Denmark has cut the majority of its consumption of Russian gas but it is too early to disregard all energy saving measures, experts advise.

Why the energy crisis isn’t over yet in Denmark

Gas stocks in Denmark remain high despite the winter having reached the halfway mark, but it would not be prudent to drop good energy saving habits, broadcaster DR writes.

Before the Russian invasion of Ukraine, 40 percent of the natural gas used by Europe came from Russia. That has now been reduced to around 8-10 percent, DR reports.

This means that the EU has moved towards its target of becoming independent of Russian gas, a senior consultant in the Danish energy sector told the broadcaster.

“We have put plans into action and with the amount of gas we are saving now, we are almost at the point of being able to go without Russian gas,” Kristian Rune Poulsen of Green Power Denmark, the interest organisation for the energy sector, said.

The reason for this is that imports of liquid gas from North America and the Middle East have been increased, but also because consumers and businesses across Europe have managed to reduce consumption.

“In Denmark, we used 37 percent less gas in 2022 compared with 2021. How much of this is actual savings and how much is from switching to other fuels, we don’t yet know for sure,” Poulsen said.

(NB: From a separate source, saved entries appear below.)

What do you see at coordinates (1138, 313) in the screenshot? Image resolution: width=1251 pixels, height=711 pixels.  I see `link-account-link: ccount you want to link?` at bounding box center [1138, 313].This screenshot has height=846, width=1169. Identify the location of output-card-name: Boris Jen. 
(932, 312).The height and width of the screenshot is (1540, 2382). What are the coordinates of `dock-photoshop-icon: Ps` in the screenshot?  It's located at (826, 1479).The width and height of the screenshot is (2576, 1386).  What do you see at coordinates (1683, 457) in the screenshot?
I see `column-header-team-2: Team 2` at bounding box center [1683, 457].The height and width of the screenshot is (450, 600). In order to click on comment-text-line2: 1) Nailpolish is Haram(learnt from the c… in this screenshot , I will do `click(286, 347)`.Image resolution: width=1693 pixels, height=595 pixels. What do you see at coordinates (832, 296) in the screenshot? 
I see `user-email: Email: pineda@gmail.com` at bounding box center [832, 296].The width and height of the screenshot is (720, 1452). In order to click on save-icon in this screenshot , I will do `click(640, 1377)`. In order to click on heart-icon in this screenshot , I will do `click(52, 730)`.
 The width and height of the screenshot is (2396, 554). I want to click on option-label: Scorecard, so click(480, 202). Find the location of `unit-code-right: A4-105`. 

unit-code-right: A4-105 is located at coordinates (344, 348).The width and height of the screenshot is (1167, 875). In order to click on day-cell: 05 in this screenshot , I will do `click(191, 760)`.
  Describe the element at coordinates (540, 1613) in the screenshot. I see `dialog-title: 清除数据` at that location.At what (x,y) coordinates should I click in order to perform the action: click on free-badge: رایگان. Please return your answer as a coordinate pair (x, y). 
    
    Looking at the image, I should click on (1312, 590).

Europe currently has good gas stocks and prices are expected to be stable for the rest of the winter.

READ ALSO: Low European gas prices ‘will benefit’ energy consumers in Denmark

But it’s too early to call off the energy crisis and turn up thermostats without a care, according to a number of experts who spoke to DR.

“There’s no doubt that it’s a huge success that we’ve succeeded in saving 20-25 percent on gas and significantly increased imports of liquid gas,” Brian Vad Mathiesen, energy researcher at Aalborg University, said to DR.

“But we still get Russian gas through Turkey and Ukraine, and countries like Hungary and Romania are still dependent on Russian gas,” he said.

Moscow could therefore still use gas as leverage to drive a wedge between European countries, he stated.

A senior researcher in international relations also said that measures to conserve gas should continue.

“We’ve been good at cutting back. But if we stop saving now, we’ll run into problems next year,” Trine Villumsen Berling of the Danish Institute for International Studies told DR.

Much of the gas currently stored was originally supplied by Russia, she noted. Power plants still need to use gas to produce energy when weather conditions reduce wind output, she also said.

“We need Danes to still have those good habits. We must remain aware of how we use energy and how much we turn on the heating for quite a while yet,” she said.

“We must remember that in future we won’t get much gas from Russia and that we are only in this healthy situation because we have been good at conserving,” added Poulsen of Green Power Denmark.